Sukses

Sering Radang Tenggorokan, Haruskah Khawatir?

Radang tenggorokan merupakan kondisi yang sering dialami. Namun, jika terlalu sering, apakah Anda perlu khawatir?

Klikdokter.com, Jakarta Radang tenggorokan pada umumnya merupakan penyakit ringan yang sering Anda alami. Kondisi ini sering kali disebabkan infeksi virus. Pada umumnya, kondisi tersebut akan membaik dalam waktu kurang lebih 10 hari. Gejalanya dapat berupa gatal, nyeri, tenggorokan kering, sulit menelan, serak, demam, dan batuk.

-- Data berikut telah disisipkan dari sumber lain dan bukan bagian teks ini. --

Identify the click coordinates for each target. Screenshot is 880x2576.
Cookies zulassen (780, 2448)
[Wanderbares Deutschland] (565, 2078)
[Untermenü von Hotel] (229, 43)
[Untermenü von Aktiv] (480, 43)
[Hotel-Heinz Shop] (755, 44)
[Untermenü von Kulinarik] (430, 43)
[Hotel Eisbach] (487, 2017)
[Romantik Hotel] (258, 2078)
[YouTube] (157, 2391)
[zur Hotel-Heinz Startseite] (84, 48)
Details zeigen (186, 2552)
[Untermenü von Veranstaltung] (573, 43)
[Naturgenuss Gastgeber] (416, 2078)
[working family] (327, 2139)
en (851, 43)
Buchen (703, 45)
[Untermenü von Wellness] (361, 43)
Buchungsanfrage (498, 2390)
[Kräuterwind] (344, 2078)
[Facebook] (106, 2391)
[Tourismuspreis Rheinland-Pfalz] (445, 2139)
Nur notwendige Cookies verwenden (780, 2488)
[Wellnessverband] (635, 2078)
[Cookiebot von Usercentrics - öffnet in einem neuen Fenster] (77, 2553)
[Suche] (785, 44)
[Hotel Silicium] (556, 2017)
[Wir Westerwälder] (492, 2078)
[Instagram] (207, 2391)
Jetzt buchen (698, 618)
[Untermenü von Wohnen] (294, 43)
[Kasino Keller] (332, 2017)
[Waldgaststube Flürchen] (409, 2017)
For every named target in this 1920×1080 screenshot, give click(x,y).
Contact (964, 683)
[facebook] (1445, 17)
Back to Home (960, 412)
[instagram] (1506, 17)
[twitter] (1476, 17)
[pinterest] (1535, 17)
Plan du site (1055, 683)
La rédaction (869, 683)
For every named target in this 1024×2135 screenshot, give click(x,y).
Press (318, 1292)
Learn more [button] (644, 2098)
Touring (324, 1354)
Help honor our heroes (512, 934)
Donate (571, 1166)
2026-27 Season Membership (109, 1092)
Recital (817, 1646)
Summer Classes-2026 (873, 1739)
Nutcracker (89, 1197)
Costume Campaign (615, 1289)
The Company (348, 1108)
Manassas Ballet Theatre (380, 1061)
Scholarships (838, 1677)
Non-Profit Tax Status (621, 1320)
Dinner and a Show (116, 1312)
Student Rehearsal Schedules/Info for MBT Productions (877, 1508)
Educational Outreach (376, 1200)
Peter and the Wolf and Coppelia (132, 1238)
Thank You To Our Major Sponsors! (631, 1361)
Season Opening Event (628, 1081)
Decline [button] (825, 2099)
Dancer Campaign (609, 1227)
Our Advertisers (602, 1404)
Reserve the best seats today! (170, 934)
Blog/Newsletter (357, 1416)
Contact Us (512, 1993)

Radang tenggorokan yang berulang atau radang tenggorokan yang berlangsung dalam jangka waktu lama dikenal juga dengan istilah persisten atau kronis. Ada banyak hal yang menyebabkan radang tenggorokan persisten, baik hal sederhana maupun yang mengkhawatirkan. Beberapa penyebabnya antara lain adalah:

  • Postnasal drip, yaitu kondisi ketika terjadi produksi lendir tebal berlebihan yang mengalir hingga ke tenggorokan. Hal ini menyebabkan iritasi serta bengkak pada tenggorokan. Postnasal drip dapat disebabkan alergi, perubahan cuaca, udara yang kering, makanan pedas, dll.

Gejala yang dapat dirasakan saat postnasal drip antara lain tenggorokan yang nyeri dan terasa gatal, bau mulut, dan sering berdeham. Selain itu, batuk yang memburuk pada malam hari serta mual akibat banyaknya lendir masuk lambung.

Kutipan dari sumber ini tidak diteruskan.